## BEGIN PROVIDED MATERIAL
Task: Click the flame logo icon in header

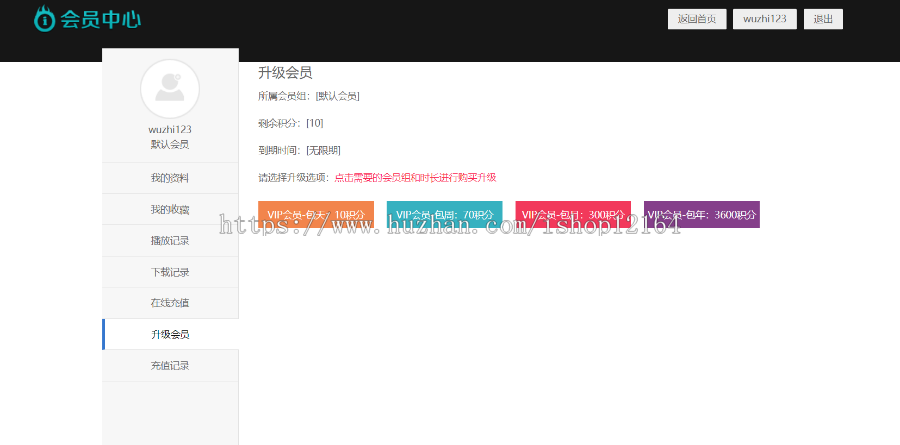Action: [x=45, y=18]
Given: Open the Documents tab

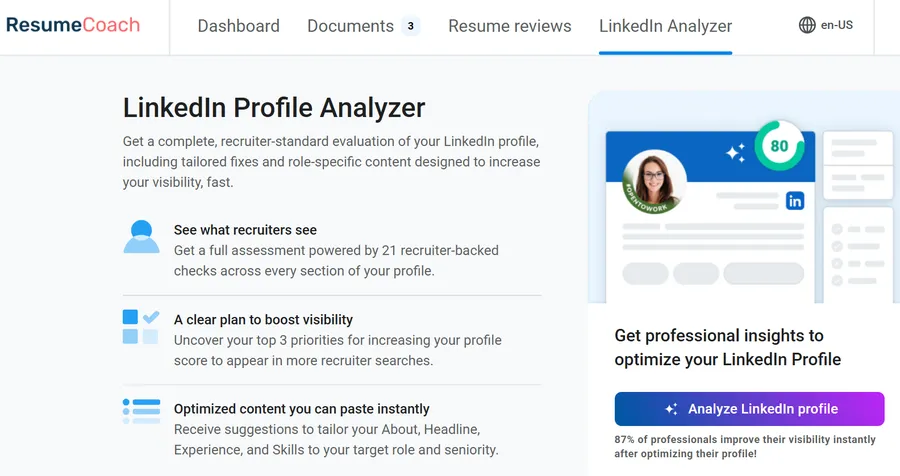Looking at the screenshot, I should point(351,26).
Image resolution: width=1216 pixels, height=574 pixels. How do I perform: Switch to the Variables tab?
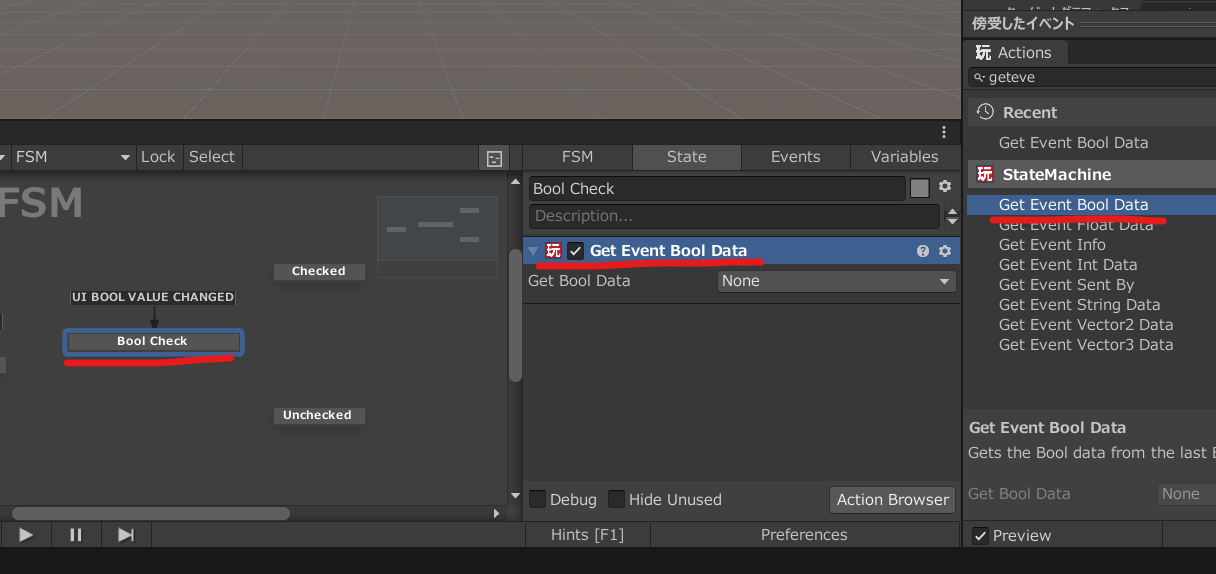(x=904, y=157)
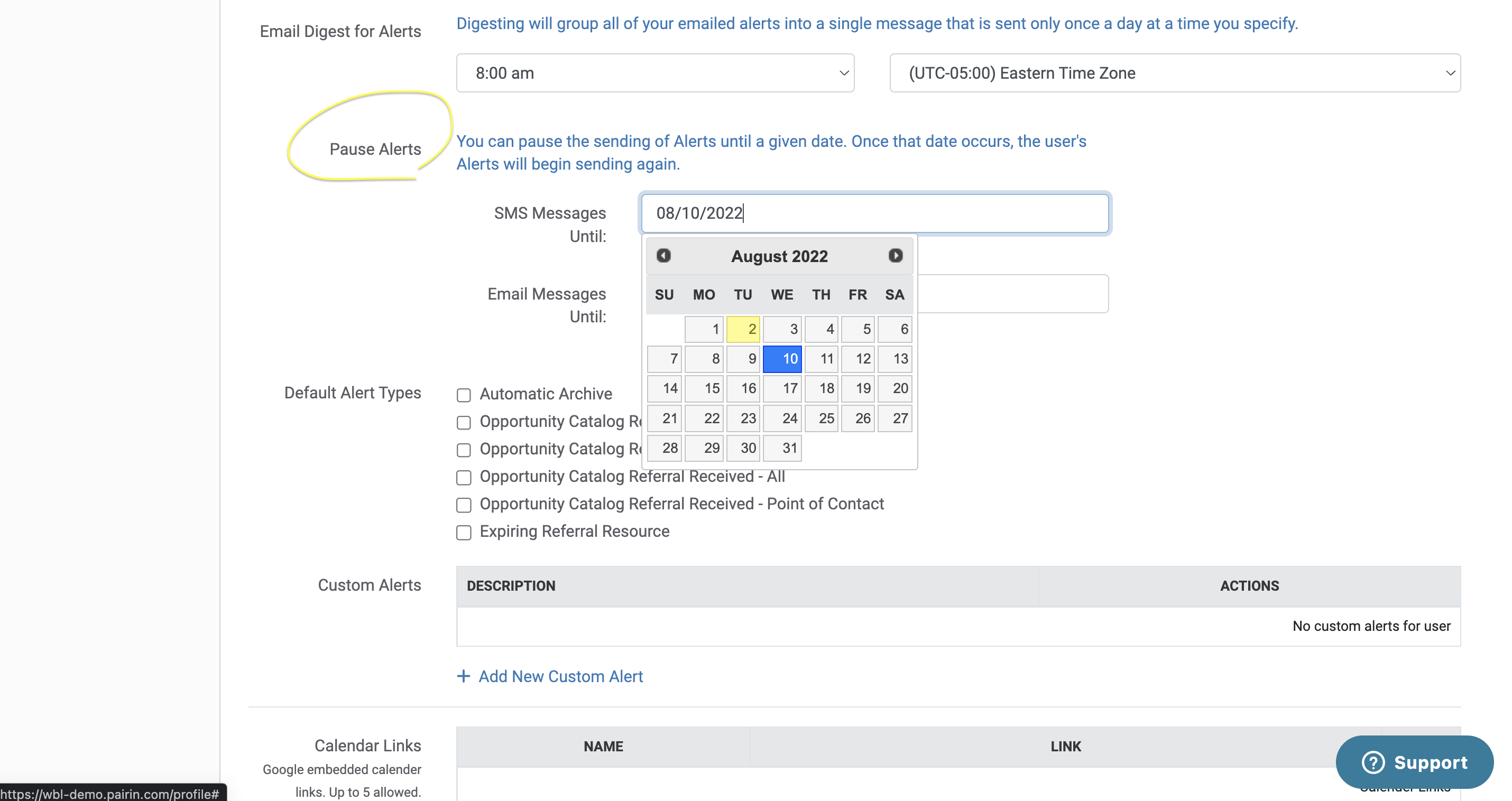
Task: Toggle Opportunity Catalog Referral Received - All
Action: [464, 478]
## END PROVIDED MATERIAL
## BEGIN PROVIDED MATERIAL
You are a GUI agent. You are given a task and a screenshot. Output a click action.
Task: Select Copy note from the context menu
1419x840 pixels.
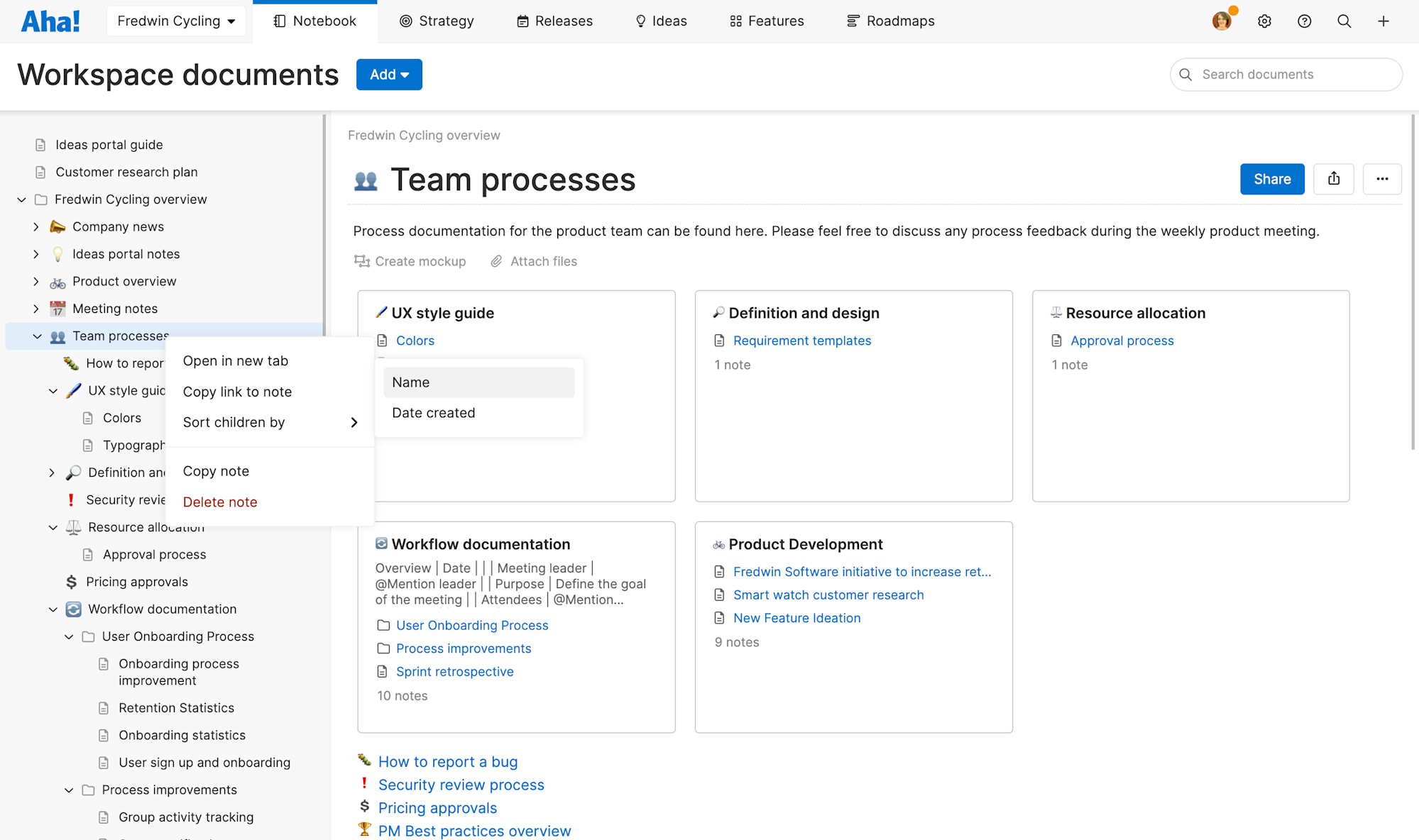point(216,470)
## END PROVIDED MATERIAL
## TASK OBJECTIVE
Duplicate the rows between the line holding "Task: Click the flame logo icon in header" and the line holding "Action: [464, 478]", inclusive, leaving out the pictures.

## SOLUTION TO THIS TASK
Task: Click the flame logo icon in header

Action: [x=45, y=18]
Given: Open the Documents tab

Looking at the screenshot, I should point(351,26).
Image resolution: width=1216 pixels, height=574 pixels. How do I perform: Switch to the Variables tab?
(x=904, y=157)
Task: Toggle Opportunity Catalog Referral Received - All
Action: [464, 478]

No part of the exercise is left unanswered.